NOTE: While using this mechanism for serving never-expiring blobs, make sure that you place those blobs (ex: images) in all the Satellite Server host locations. If the blob is not present in any of the location, the Satellite Server cannot warn you that one of the Satellite Server hosts does not contain the same blob, that is contained in other hosts.


Caching is one of the most powerful techniques of Fatwire. An efficient caching system improves the performance of the overall system performance, by reducing the un-necessary overload to the Content server, and as well as the web server.

1. The Content server caches the pages that available in the CS system.

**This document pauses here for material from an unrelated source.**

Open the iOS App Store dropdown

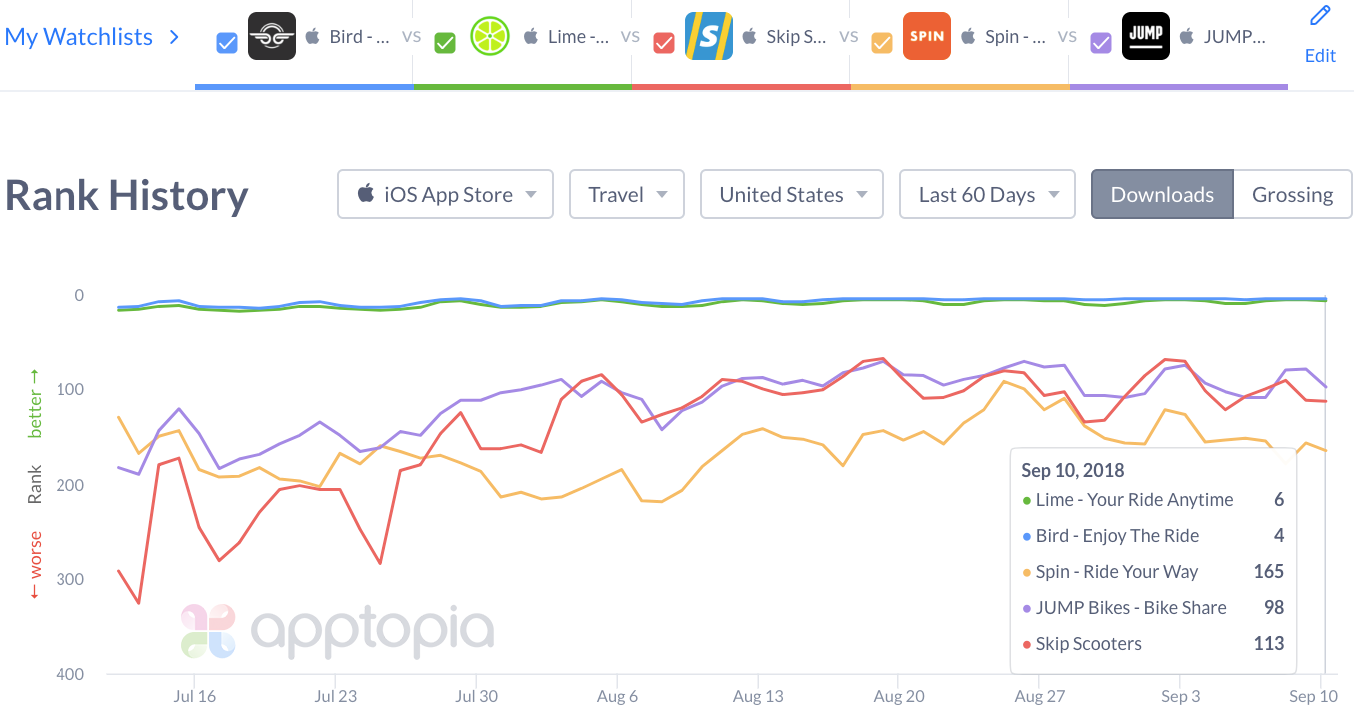tap(445, 194)
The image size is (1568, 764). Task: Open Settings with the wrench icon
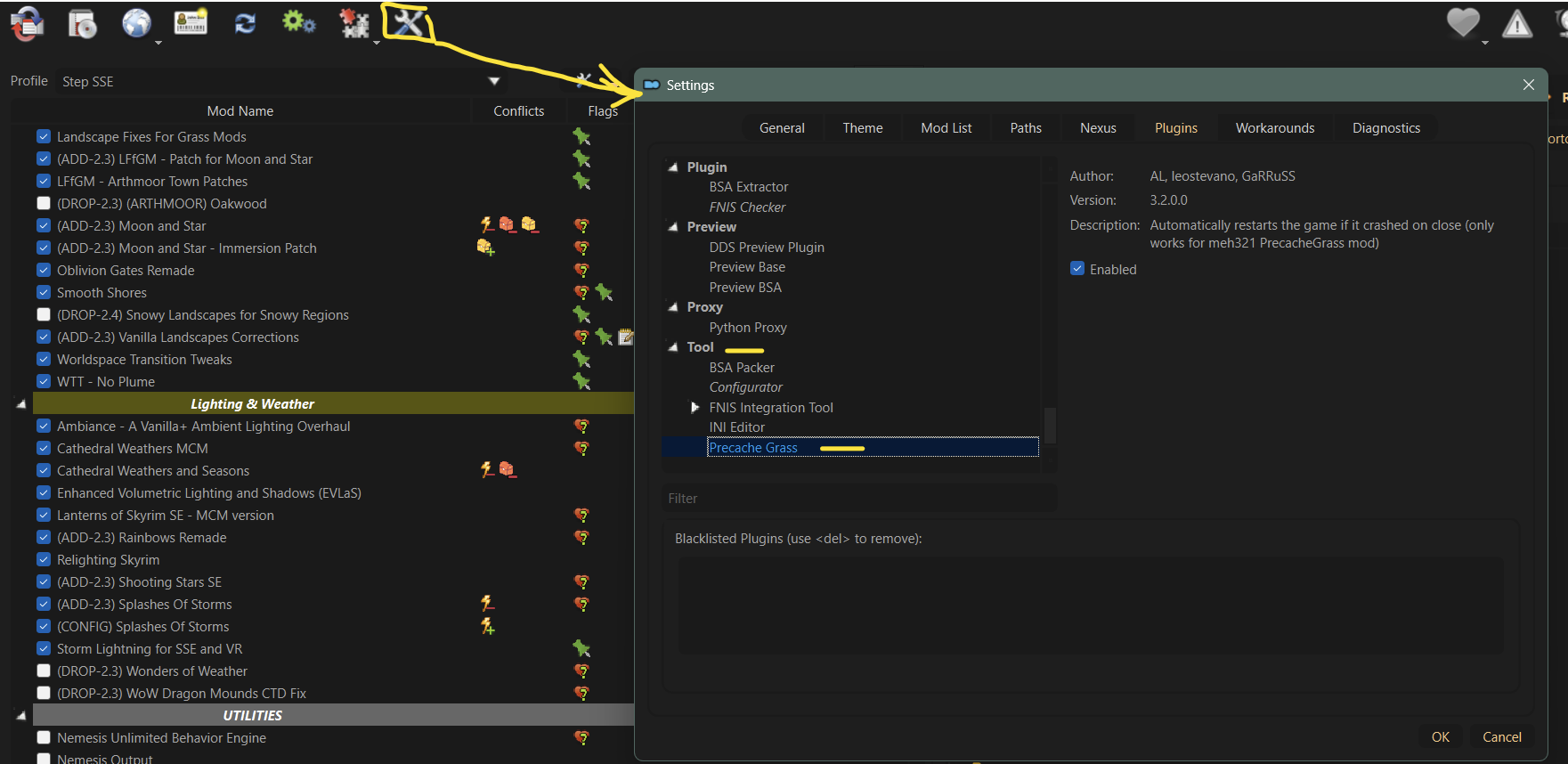(408, 22)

2. The Co-Resident Satellite server provides a second level of caching for the CS.

3. The Remote Satellite server provides another level of caching, so that the content can be closer to the intended audience.

Double – Buffered Caching:

When assets are updated and published, the Content Server and Satellite Server caches are automatically flushed and updated in the following order:

  • Content providers publish updated assets to the delivery system. CacheManager checks the cache tracking tables to see which cached items are affected by the updatedassets.
  • CacheManager flushes the outdated Pages from the Content Server cache, then reloads the Content Server cache with the updated Pages.
  • CacheManager flushes the outdated items from the Satellite Server cache. As visitors come to the web site and request a page P1, the Satellite Server searches to see if page P1 is in its cache. Because P1 is not in the Satellite Server cache, the request is passed
    on to Content Server.
  • The Satellite Server system’s cache is filled with an updated version of page P1, taken from the Content Server cache. The updated page is served to the requestors. If pageP1 were requested again, the page would be served from the Satellite Server cache.

Hence, this Caching system involves both Content Server Caching and Satellite server Caching.